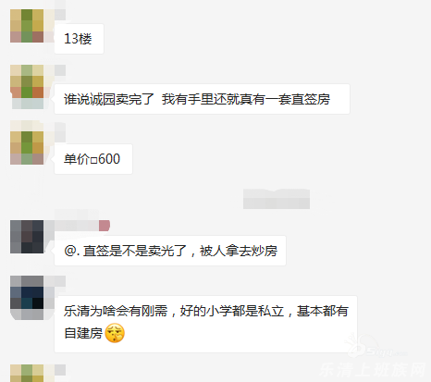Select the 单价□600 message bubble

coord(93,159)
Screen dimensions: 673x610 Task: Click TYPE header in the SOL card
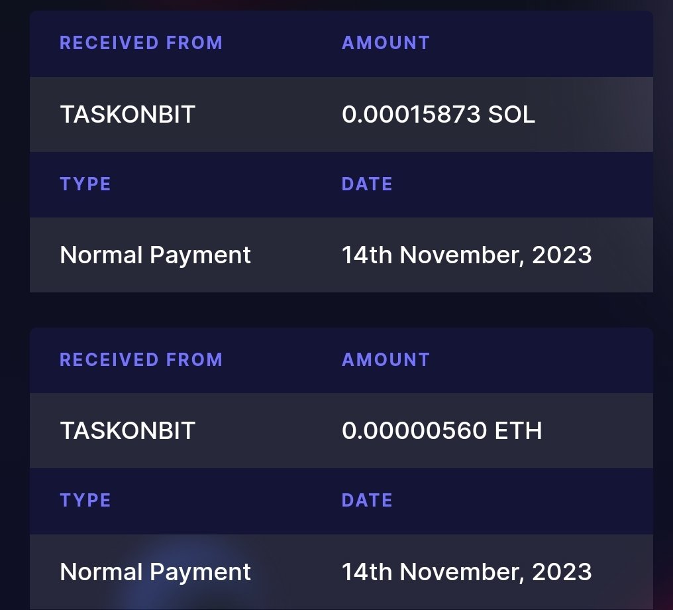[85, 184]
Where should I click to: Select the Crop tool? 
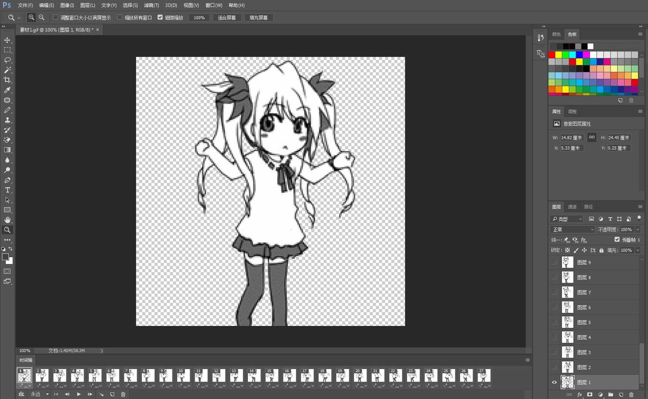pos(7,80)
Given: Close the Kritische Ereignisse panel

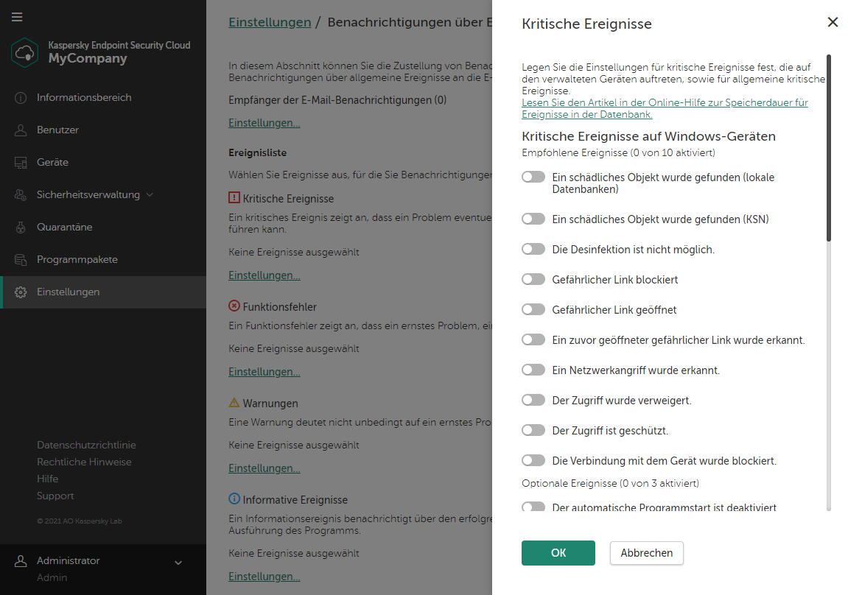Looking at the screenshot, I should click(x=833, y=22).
==
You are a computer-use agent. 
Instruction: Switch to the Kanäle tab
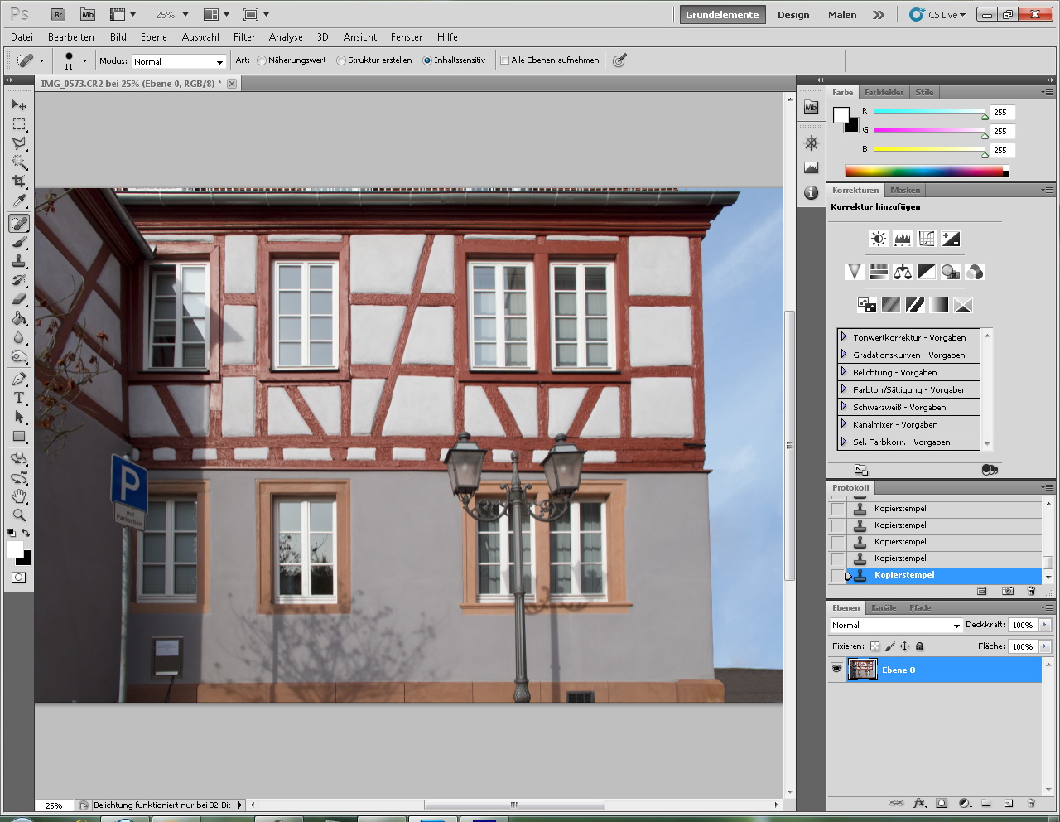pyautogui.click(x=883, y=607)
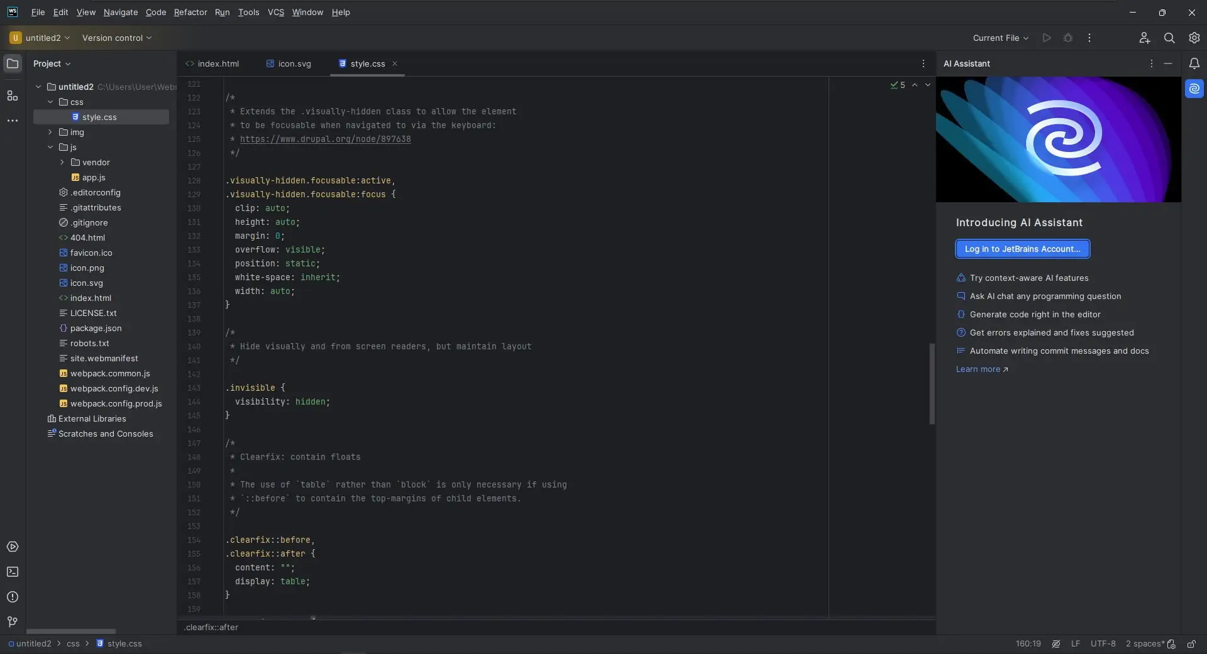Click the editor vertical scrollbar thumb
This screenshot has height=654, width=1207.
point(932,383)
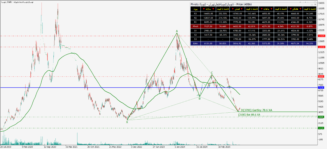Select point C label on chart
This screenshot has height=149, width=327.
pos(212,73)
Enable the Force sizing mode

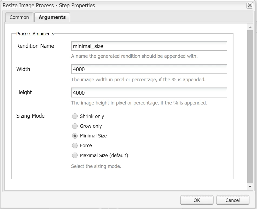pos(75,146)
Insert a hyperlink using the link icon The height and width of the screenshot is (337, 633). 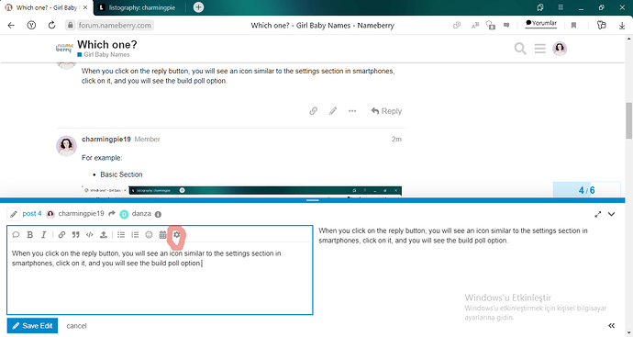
...
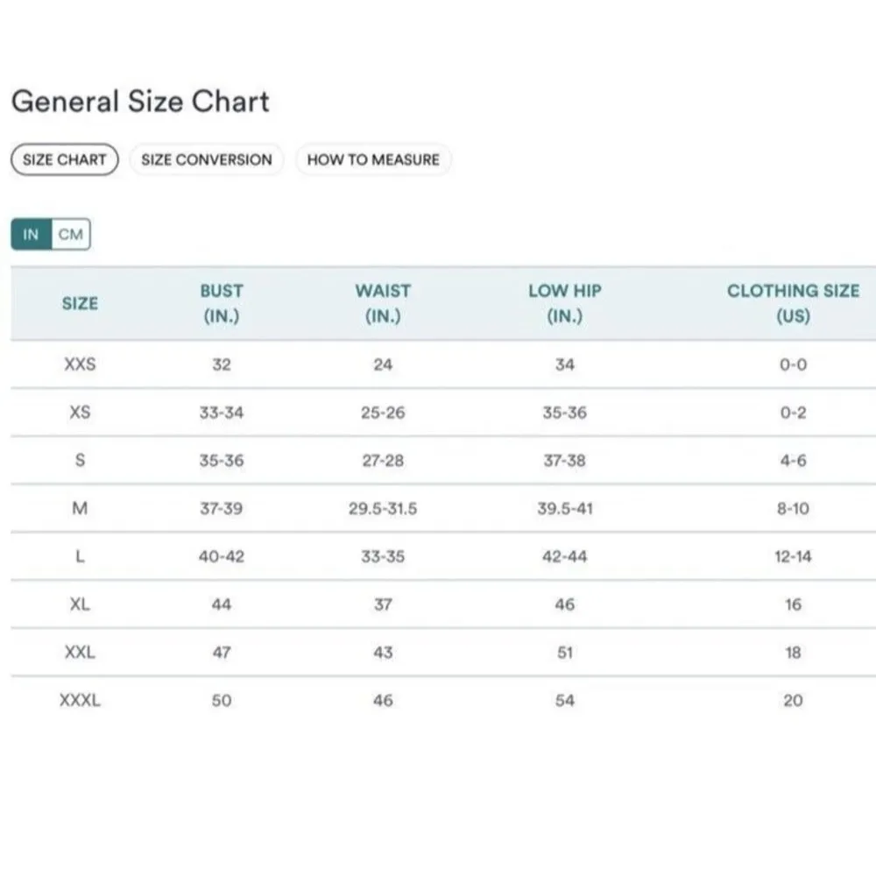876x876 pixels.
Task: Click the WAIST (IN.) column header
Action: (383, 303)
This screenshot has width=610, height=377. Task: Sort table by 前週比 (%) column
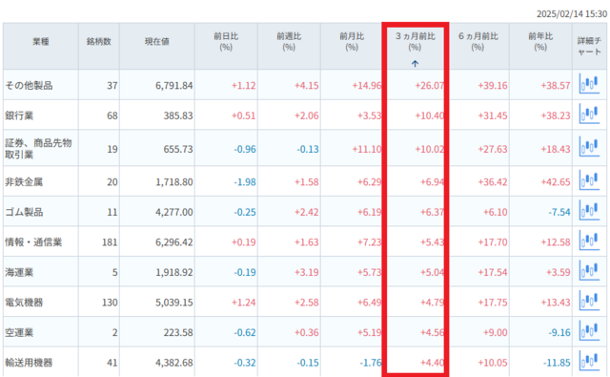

### TO DO
Revise the records above starting at the line that contains "You are a computer-use agent." and ending at the line that contains "Insert a hyperlink", with "Force sizing mode" replaced by "Auto sizing mode" and everything else unchanged. Leave the pictures out of your answer.

### WRITTEN ANSWER
You are a computer-use agent. 
Instruction: Switch to the Kanäle tab
pyautogui.click(x=883, y=607)
Click the editor vertical scrollbar thumb
This screenshot has height=654, width=1207.
point(932,383)
Select point C label on chart
This screenshot has height=149, width=327.
pos(212,73)
Enable the Auto sizing mode

pos(75,146)
Insert a hyperlink using the link icon The height and width of the screenshot is (337, 633). 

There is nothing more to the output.